M: It’s not time for class. What should they be doing?
J: Preparing. Doing things. Not loitering. Everywhere I go, people are just standing around. It is pervasive. You have seen the signs?
M: Which ones?
J: “No Loitering.”
She throws up her hands.
J: It warrants the posting of signs!
M: Huh. People do stand around a lot.
We pass another group of people standing around.
M: I hadn’t realized how much. Fortunately, I never loiter. I sit and think. That’s qualitatively different.
J: I have granted this point.
We march. Two female students walk by, going in the opposite direction. They are wearing low-cut, cleavage-baring t-shirts.
J: I saw you looking.
J: Too late. I know what I saw.
M: I was looking straight ahead.
J: I don’t think ill-fitting shirts are appropriate.

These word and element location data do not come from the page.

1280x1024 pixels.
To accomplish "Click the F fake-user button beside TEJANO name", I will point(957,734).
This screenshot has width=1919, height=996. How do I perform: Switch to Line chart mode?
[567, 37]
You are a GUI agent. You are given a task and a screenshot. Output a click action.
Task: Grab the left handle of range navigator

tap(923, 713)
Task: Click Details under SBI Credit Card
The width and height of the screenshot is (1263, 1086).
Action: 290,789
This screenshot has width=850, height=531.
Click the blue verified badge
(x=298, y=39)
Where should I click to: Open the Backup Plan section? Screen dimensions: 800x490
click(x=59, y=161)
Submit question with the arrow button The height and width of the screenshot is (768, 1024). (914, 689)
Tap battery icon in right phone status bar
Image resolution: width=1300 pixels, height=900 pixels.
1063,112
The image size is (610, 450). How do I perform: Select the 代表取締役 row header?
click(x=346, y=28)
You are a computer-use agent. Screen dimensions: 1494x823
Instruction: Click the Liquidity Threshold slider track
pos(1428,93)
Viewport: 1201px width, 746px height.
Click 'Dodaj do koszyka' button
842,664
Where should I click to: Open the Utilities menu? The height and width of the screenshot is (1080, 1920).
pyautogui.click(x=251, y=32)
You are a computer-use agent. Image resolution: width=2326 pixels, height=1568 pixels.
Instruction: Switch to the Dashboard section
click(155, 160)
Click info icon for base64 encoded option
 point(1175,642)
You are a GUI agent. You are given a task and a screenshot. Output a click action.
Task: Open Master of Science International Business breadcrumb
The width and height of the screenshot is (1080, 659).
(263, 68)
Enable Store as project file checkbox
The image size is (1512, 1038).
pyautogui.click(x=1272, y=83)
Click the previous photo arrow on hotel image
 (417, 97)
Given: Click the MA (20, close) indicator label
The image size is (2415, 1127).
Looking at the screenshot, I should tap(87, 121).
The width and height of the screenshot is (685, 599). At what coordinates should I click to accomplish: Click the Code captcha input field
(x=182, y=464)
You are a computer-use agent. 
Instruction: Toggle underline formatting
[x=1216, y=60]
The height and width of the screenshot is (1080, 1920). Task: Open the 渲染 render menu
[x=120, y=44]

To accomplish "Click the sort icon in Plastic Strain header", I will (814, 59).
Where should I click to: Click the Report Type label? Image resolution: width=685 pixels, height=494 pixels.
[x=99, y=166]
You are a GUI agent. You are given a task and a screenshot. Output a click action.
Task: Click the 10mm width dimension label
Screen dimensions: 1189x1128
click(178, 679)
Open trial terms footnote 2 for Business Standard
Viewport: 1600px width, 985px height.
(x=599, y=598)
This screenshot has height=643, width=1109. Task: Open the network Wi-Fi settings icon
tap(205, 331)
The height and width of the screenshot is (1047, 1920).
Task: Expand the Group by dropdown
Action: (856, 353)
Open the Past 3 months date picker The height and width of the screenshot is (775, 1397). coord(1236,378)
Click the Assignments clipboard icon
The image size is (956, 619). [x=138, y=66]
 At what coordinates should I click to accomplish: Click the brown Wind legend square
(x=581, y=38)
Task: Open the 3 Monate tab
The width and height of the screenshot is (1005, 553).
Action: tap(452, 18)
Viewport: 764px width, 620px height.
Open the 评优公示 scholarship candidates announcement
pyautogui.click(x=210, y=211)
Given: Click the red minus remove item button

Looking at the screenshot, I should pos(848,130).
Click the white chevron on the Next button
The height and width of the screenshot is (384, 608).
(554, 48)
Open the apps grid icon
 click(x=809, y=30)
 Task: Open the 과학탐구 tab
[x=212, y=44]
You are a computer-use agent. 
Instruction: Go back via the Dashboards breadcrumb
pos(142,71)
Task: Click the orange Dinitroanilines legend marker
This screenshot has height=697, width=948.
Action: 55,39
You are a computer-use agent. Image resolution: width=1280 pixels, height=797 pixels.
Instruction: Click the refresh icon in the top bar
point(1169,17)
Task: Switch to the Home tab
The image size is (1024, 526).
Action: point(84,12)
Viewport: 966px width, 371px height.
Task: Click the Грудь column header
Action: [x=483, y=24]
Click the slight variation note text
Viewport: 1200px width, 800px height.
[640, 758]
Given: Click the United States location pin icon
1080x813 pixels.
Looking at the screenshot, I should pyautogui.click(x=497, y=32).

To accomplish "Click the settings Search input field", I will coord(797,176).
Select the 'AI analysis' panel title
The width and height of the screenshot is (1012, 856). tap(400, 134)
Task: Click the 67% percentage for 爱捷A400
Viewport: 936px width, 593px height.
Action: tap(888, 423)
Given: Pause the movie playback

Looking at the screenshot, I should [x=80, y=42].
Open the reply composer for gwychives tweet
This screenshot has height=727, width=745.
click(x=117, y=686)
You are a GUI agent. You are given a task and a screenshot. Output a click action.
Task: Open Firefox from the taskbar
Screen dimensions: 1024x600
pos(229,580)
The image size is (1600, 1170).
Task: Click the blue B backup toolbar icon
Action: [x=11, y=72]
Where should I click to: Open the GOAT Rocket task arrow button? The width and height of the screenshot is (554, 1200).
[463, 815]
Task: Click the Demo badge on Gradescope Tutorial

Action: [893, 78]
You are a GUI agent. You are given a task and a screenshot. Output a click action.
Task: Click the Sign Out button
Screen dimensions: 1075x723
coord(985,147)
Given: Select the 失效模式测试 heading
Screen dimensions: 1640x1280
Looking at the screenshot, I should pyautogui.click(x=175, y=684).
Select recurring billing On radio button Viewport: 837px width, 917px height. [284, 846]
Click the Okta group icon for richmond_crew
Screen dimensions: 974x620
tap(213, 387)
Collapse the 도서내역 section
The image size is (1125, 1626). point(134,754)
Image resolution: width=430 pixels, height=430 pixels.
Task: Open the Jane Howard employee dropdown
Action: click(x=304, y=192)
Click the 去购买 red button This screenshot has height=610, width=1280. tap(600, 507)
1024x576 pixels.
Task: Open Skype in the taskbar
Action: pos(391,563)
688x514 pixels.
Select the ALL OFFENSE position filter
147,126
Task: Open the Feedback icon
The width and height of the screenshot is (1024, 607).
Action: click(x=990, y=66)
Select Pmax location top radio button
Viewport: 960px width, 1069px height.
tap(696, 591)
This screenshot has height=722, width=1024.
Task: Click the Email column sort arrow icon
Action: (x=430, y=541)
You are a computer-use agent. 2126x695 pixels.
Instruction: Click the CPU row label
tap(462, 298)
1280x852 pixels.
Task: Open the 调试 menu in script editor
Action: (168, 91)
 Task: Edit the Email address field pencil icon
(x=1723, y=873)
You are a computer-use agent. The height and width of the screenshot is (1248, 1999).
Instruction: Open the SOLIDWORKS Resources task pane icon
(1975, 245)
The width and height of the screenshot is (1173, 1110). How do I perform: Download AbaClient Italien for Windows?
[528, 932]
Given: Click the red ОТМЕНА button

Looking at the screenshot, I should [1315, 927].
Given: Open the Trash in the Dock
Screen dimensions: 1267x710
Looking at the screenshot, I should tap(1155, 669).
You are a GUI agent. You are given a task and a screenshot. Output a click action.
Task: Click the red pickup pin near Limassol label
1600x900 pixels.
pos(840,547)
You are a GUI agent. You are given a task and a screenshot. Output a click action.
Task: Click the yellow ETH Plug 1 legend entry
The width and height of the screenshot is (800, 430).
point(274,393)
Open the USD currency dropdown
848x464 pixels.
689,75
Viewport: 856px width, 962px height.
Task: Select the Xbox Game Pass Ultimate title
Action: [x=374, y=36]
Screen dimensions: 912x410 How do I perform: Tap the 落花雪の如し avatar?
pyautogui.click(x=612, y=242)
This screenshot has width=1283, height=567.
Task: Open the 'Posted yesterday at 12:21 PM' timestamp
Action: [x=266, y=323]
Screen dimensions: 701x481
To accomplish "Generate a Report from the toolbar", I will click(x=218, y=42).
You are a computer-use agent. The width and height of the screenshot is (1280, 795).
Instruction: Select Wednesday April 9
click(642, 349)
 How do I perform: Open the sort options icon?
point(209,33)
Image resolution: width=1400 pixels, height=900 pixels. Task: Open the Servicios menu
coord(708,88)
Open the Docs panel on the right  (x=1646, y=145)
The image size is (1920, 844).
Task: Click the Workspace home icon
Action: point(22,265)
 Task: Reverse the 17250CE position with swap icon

We reach her building. She looks at her watch.
J: Ack. I still have ten minutes. Let’s walk around the building. Do you have time?
I don’t think she realizes how much I skip class. We march; the building rotates around us.
M: So. You don’t like ill-fitting shirts.
She wrinkles her nose.
M: But a lot of the guys around here…the frat guys…they’re muscular. And they wear tight shirts.
J: This is not inappropriate.
M: What’s the difference?
J: Muscles connote good health. It is okay to wear tight shirts in this case.
M: All right. If that’s your story.
J: I think if we define our terms, I would make a distinction between “tight”- which can be appropriate- and “ill-fitting”- which, if too much skin is showing, is inappropriate.
M: You were at the seminary too long.
J: Oh goodness, that is true. That was a very long year.
We march and march. She checks her watch, leaves for class. I sit on a bench and watch squirrels fight.